File Transfer Security on the Rise
The IT industry has grown rapidly in recent years with the explosion of smartphones, mobile devices, and social media. Companies have taken advantage of these advancements, sometimes fitting their employees with more than two or three devices for productivity purposes. This usually means working on-the-go or from home is increasingly becoming acceptable.
But technological advances also come with risks as well. As more people have remote access to any network, secure file transfer services are critical to protect company data. This is especially true with email, as this is one of most frequent modes of contact used. Employees and clients send emails back and forth, attaching files from a company server, accessing highly sensitive information.

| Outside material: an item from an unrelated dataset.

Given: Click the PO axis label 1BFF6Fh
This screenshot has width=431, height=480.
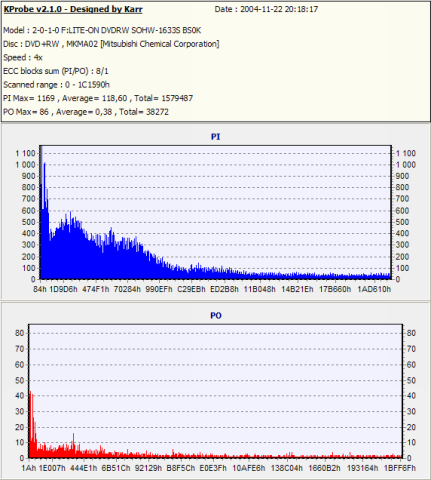Looking at the screenshot, I should pyautogui.click(x=400, y=468).
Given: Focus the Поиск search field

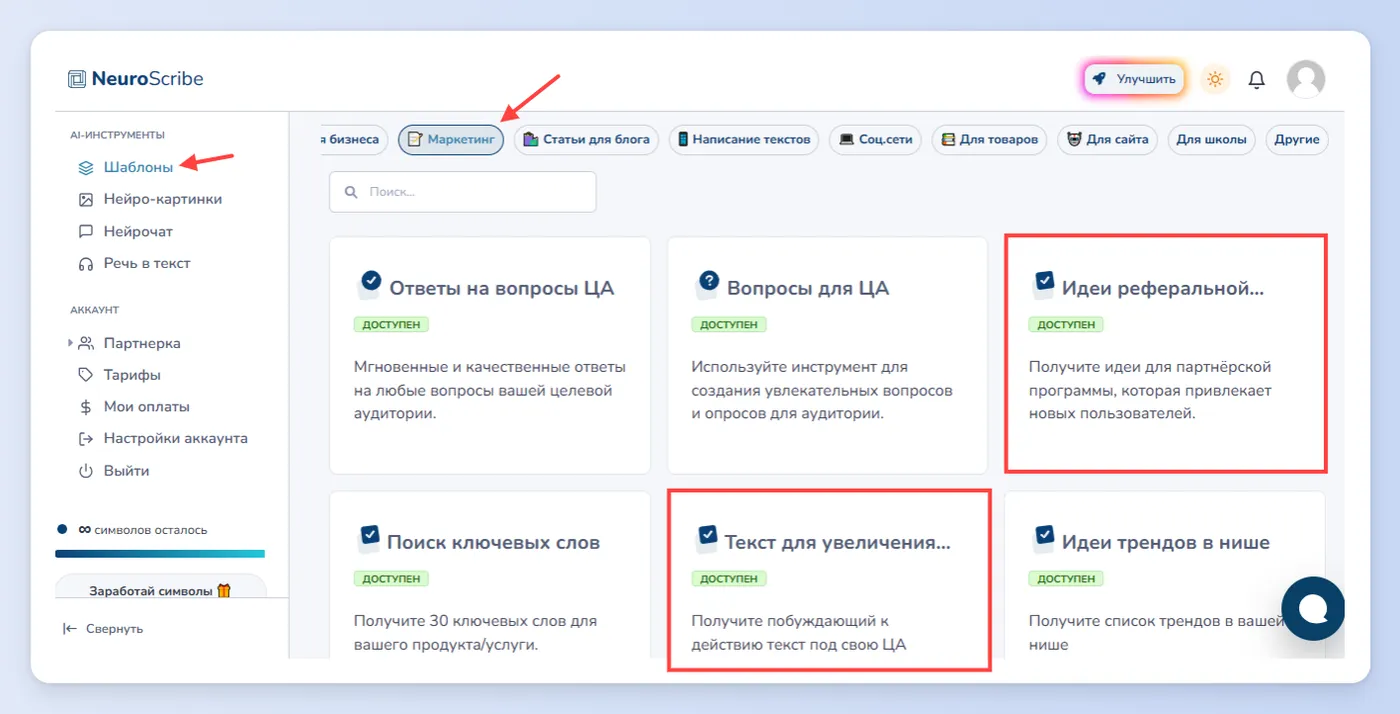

While secure file transfer servers (SFTP) have been effective in protecting data delivery methods, there are still some concerns.
Here are two things to watch out for this year.
- Hackers and Apps. Hackers are trying to find new ways to break into a secure system, and while SFTP servers do offer a level of security, they do not necessarily save a company from hackers that try to break into mobile devices. Experts are warning companies to beware of hackers that try to infiltrate devices using apps that appear to be ordinary, but are actually malware that corrupt a network and steal information.
- Heightened Security. As more employees conduct business transactions using their own devices, or from their own home network, IT companies will need to to find even more secure file transfer services to protect their remote network. Employees will likely be accessing company information through email and other methods, and this will require a higher level of security as multiple users connecting to a company server opens up the network to possible security breaches.
There is no way to completely secure a network from hackers or data loss, because hackers are becoming more savvy as technology changes. But increased security measures could be the only way to stop the majority of breaches from happening.